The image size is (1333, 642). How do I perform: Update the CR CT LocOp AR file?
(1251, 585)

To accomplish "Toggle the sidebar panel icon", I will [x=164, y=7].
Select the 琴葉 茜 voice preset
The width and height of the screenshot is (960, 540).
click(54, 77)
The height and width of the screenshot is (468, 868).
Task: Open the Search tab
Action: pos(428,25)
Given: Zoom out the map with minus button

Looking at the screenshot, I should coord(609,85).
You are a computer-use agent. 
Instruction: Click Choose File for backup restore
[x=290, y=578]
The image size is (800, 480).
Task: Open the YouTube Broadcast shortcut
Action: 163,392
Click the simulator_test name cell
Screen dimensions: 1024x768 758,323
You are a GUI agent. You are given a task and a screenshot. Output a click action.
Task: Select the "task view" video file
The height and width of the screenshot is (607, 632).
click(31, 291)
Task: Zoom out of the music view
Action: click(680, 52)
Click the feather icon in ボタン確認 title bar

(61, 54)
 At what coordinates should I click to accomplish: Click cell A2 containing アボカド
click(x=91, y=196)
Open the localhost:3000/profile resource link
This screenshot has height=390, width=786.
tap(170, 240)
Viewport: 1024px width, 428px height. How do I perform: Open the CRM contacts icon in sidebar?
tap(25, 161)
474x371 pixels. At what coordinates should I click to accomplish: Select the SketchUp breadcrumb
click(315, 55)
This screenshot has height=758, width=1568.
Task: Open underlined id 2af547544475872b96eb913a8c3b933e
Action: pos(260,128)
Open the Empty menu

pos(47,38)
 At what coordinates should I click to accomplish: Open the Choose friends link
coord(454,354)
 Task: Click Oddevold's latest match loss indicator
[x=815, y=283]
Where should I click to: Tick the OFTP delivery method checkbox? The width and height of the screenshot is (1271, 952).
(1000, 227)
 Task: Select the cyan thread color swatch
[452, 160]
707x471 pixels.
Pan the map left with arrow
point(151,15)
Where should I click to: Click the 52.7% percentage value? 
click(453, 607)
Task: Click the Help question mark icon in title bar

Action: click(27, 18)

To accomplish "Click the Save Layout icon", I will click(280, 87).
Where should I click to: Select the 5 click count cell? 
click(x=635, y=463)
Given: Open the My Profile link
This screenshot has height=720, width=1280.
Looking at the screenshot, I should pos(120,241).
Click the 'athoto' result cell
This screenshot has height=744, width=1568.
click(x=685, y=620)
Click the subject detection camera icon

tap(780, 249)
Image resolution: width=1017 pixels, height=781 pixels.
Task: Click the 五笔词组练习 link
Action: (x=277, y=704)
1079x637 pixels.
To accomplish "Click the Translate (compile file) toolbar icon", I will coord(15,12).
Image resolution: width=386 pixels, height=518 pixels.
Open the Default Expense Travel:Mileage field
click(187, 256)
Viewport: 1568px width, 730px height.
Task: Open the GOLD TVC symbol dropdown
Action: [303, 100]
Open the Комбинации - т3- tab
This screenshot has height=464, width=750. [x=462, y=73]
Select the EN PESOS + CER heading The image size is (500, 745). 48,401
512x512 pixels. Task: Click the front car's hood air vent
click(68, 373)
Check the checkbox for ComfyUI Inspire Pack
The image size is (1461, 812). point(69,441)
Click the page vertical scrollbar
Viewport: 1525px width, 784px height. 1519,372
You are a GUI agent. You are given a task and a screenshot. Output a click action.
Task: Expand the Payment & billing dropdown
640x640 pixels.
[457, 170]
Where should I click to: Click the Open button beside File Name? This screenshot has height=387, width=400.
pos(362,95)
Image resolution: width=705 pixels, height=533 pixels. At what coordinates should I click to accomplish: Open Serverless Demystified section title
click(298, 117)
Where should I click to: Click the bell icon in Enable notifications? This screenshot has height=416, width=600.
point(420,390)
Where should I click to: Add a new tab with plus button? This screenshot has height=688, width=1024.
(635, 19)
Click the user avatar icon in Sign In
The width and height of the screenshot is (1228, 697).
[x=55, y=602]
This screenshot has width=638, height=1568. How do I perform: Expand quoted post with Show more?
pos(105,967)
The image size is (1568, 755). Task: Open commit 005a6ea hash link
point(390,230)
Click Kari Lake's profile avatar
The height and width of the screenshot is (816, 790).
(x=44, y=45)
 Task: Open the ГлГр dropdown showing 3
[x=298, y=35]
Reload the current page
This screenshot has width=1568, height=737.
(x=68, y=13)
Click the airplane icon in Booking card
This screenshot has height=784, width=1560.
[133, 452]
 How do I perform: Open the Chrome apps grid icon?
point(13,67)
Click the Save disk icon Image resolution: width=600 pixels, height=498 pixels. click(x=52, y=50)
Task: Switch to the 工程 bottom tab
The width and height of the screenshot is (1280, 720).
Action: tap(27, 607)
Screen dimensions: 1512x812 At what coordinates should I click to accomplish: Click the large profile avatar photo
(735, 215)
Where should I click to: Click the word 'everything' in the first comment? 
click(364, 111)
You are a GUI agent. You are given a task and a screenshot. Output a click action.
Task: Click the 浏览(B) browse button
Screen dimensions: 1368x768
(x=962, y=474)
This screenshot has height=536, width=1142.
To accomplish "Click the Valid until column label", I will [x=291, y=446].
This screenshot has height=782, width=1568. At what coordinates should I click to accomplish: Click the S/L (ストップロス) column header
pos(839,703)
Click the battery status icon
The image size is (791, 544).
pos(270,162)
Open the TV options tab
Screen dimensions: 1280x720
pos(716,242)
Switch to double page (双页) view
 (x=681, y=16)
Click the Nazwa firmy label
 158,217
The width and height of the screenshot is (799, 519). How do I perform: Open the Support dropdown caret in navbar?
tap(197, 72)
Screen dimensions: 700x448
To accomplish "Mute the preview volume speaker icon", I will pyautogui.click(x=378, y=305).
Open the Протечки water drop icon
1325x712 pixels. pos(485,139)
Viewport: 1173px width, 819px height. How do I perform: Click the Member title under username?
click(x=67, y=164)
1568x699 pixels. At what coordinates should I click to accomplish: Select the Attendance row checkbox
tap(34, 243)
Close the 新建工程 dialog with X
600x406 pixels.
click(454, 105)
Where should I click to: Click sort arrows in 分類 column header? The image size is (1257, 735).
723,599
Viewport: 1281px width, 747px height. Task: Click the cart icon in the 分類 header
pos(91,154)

▶ **Task to carry out**: All of the entries should be transcribed exactly as they appear.

▶ **Worked solution**:
The image size is (1333, 642). How do I perform: Update the CR CT LocOp AR file?
(1251, 585)

To accomplish "Toggle the sidebar panel icon", I will [x=164, y=7].
Select the 琴葉 茜 voice preset
The width and height of the screenshot is (960, 540).
click(54, 77)
The height and width of the screenshot is (468, 868).
Task: Open the Search tab
Action: pos(428,25)
Given: Zoom out the map with minus button

Looking at the screenshot, I should coord(609,85).
You are a computer-use agent. 
Instruction: Click Choose File for backup restore
[x=290, y=578]
The image size is (800, 480).
Task: Open the YouTube Broadcast shortcut
Action: 163,392
Click the simulator_test name cell
Screen dimensions: 1024x768 758,323
You are a GUI agent. You are given a task and a screenshot. Output a click action.
Task: Select the "task view" video file
The height and width of the screenshot is (607, 632).
click(31, 291)
Task: Zoom out of the music view
Action: click(680, 52)
Click the feather icon in ボタン確認 title bar

(61, 54)
 At what coordinates should I click to accomplish: Click cell A2 containing アボカド
click(x=91, y=196)
Open the localhost:3000/profile resource link
This screenshot has height=390, width=786.
tap(170, 240)
Viewport: 1024px width, 428px height. How do I perform: Open the CRM contacts icon in sidebar?
tap(25, 161)
474x371 pixels. At what coordinates should I click to accomplish: Select the SketchUp breadcrumb
click(315, 55)
This screenshot has height=758, width=1568.
Task: Open underlined id 2af547544475872b96eb913a8c3b933e
Action: pos(260,128)
Open the Empty menu

pos(47,38)
 At what coordinates should I click to accomplish: Open the Choose friends link
coord(454,354)
 Task: Click Oddevold's latest match loss indicator
[x=815, y=283]
Where should I click to: Tick the OFTP delivery method checkbox? The width and height of the screenshot is (1271, 952).
(1000, 227)
 Task: Select the cyan thread color swatch
[452, 160]
707x471 pixels.
Pan the map left with arrow
point(151,15)
Where should I click to: Click the 52.7% percentage value? 
click(453, 607)
Task: Click the Help question mark icon in title bar

Action: click(27, 18)

To accomplish "Click the Save Layout icon", I will click(280, 87).
Where should I click to: Select the 5 click count cell? 
click(x=635, y=463)
Given: Open the My Profile link
This screenshot has height=720, width=1280.
Looking at the screenshot, I should pos(120,241).
Click the 'athoto' result cell
This screenshot has height=744, width=1568.
click(x=685, y=620)
Click the subject detection camera icon

tap(780, 249)
Image resolution: width=1017 pixels, height=781 pixels.
Task: Click the 五笔词组练习 link
Action: (x=277, y=704)
1079x637 pixels.
To accomplish "Click the Translate (compile file) toolbar icon", I will coord(15,12).
Image resolution: width=386 pixels, height=518 pixels.
Open the Default Expense Travel:Mileage field
click(187, 256)
Viewport: 1568px width, 730px height.
Task: Open the GOLD TVC symbol dropdown
Action: [303, 100]
Open the Комбинации - т3- tab
This screenshot has height=464, width=750. [x=462, y=73]
Select the EN PESOS + CER heading The image size is (500, 745). 48,401
512x512 pixels. Task: Click the front car's hood air vent
click(68, 373)
Check the checkbox for ComfyUI Inspire Pack
The image size is (1461, 812). point(69,441)
Click the page vertical scrollbar
Viewport: 1525px width, 784px height. 1519,372
You are a GUI agent. You are given a task and a screenshot. Output a click action.
Task: Expand the Payment & billing dropdown
640x640 pixels.
[457, 170]
Where should I click to: Click the Open button beside File Name? This screenshot has height=387, width=400.
pos(362,95)
Image resolution: width=705 pixels, height=533 pixels. At what coordinates should I click to accomplish: Open Serverless Demystified section title
click(298, 117)
Where should I click to: Click the bell icon in Enable notifications? This screenshot has height=416, width=600.
point(420,390)
Where should I click to: Add a new tab with plus button? This screenshot has height=688, width=1024.
(635, 19)
Click the user avatar icon in Sign In
The width and height of the screenshot is (1228, 697).
[x=55, y=602]
This screenshot has width=638, height=1568. How do I perform: Expand quoted post with Show more?
pos(105,967)
The image size is (1568, 755). Task: Open commit 005a6ea hash link
point(390,230)
Click Kari Lake's profile avatar
The height and width of the screenshot is (816, 790).
(x=44, y=45)
 Task: Open the ГлГр dropdown showing 3
[x=298, y=35]
Reload the current page
This screenshot has width=1568, height=737.
(x=68, y=13)
Click the airplane icon in Booking card
This screenshot has height=784, width=1560.
[133, 452]
 How do I perform: Open the Chrome apps grid icon?
point(13,67)
Click the Save disk icon Image resolution: width=600 pixels, height=498 pixels. click(x=52, y=50)
Task: Switch to the 工程 bottom tab
The width and height of the screenshot is (1280, 720).
Action: tap(27, 607)
Screen dimensions: 1512x812 At what coordinates should I click to accomplish: Click the large profile avatar photo
(735, 215)
Where should I click to: Click the word 'everything' in the first comment? 
click(364, 111)
You are a GUI agent. You are given a task and a screenshot. Output a click action.
Task: Click the 浏览(B) browse button
Screen dimensions: 1368x768
(x=962, y=474)
This screenshot has height=536, width=1142.
To accomplish "Click the Valid until column label", I will [x=291, y=446].
This screenshot has height=782, width=1568. At what coordinates should I click to accomplish: Click the S/L (ストップロス) column header
pos(839,703)
Click the battery status icon
The image size is (791, 544).
pos(270,162)
Open the TV options tab
Screen dimensions: 1280x720
pos(716,242)
Switch to double page (双页) view
 (x=681, y=16)
Click the Nazwa firmy label
 158,217
The width and height of the screenshot is (799, 519). How do I perform: Open the Support dropdown caret in navbar?
tap(197, 72)
Screen dimensions: 700x448
To accomplish "Mute the preview volume speaker icon", I will pyautogui.click(x=378, y=305).
Open the Протечки water drop icon
1325x712 pixels. pos(485,139)
Viewport: 1173px width, 819px height. How do I perform: Click the Member title under username?
click(x=67, y=164)
1568x699 pixels. At what coordinates should I click to accomplish: Select the Attendance row checkbox
tap(34, 243)
Close the 新建工程 dialog with X
600x406 pixels.
click(454, 105)
Where should I click to: Click sort arrows in 分類 column header? The image size is (1257, 735).
723,599
Viewport: 1281px width, 747px height. Task: Click the cart icon in the 分類 header
pos(91,154)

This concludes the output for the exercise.